(AIM OF THE TASK):
Rewrite every line of the material below, changing "screenshot" to "capture" and keeping everything else the same. Leave the pictures out of your answer.

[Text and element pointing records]
☆ ☆ ☆ ☆
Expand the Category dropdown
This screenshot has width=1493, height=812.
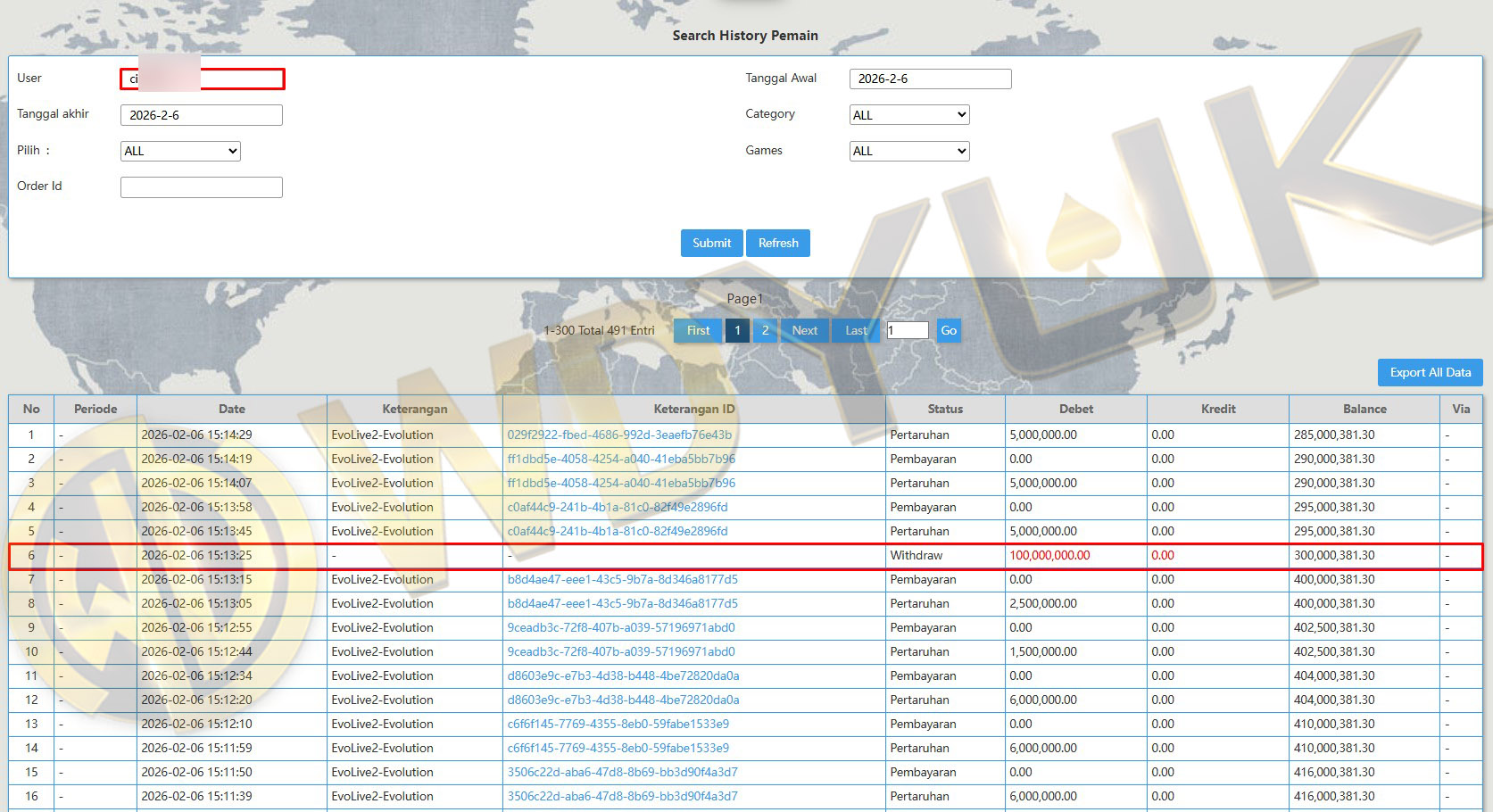click(908, 114)
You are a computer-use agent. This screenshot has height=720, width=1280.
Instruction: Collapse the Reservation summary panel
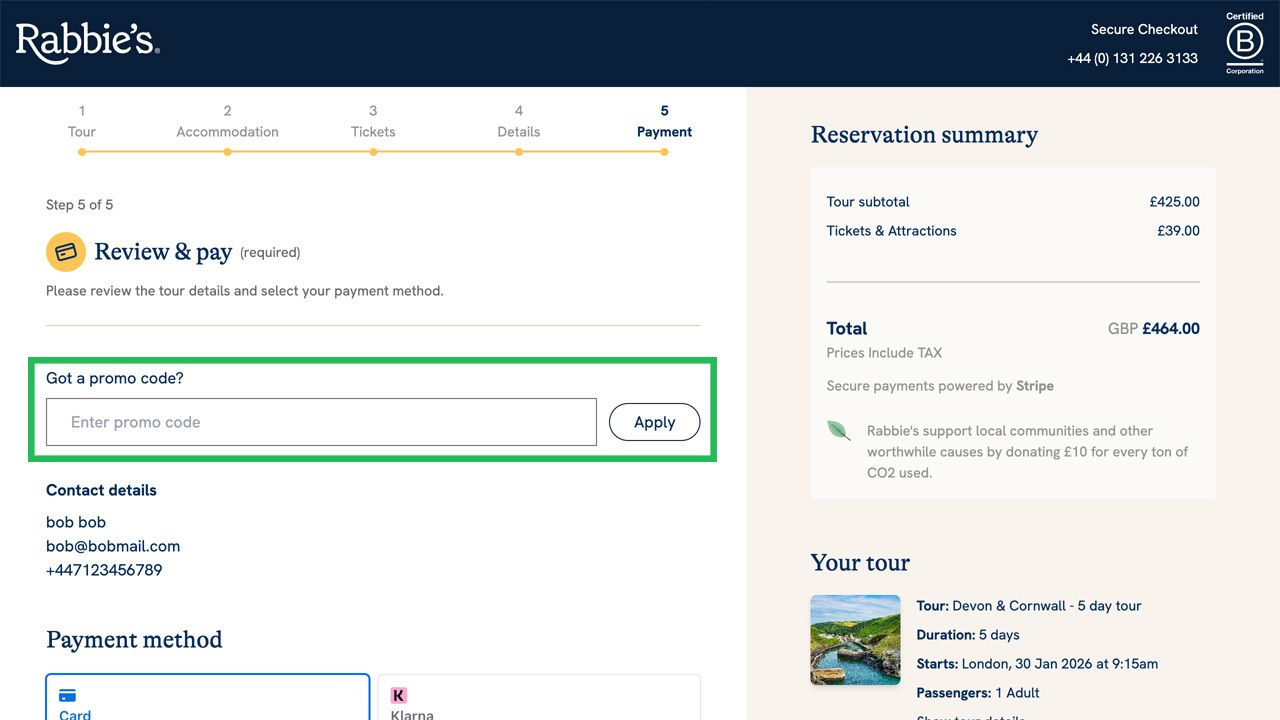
☆ ☆ ☆ ☆
(SOLVED EXERCISE):
Expand the Category dropdown
This capture has width=1493, height=812.
click(908, 114)
You are a computer-use agent. This capture has height=720, width=1280.
Instruction: Collapse the Reservation summary panel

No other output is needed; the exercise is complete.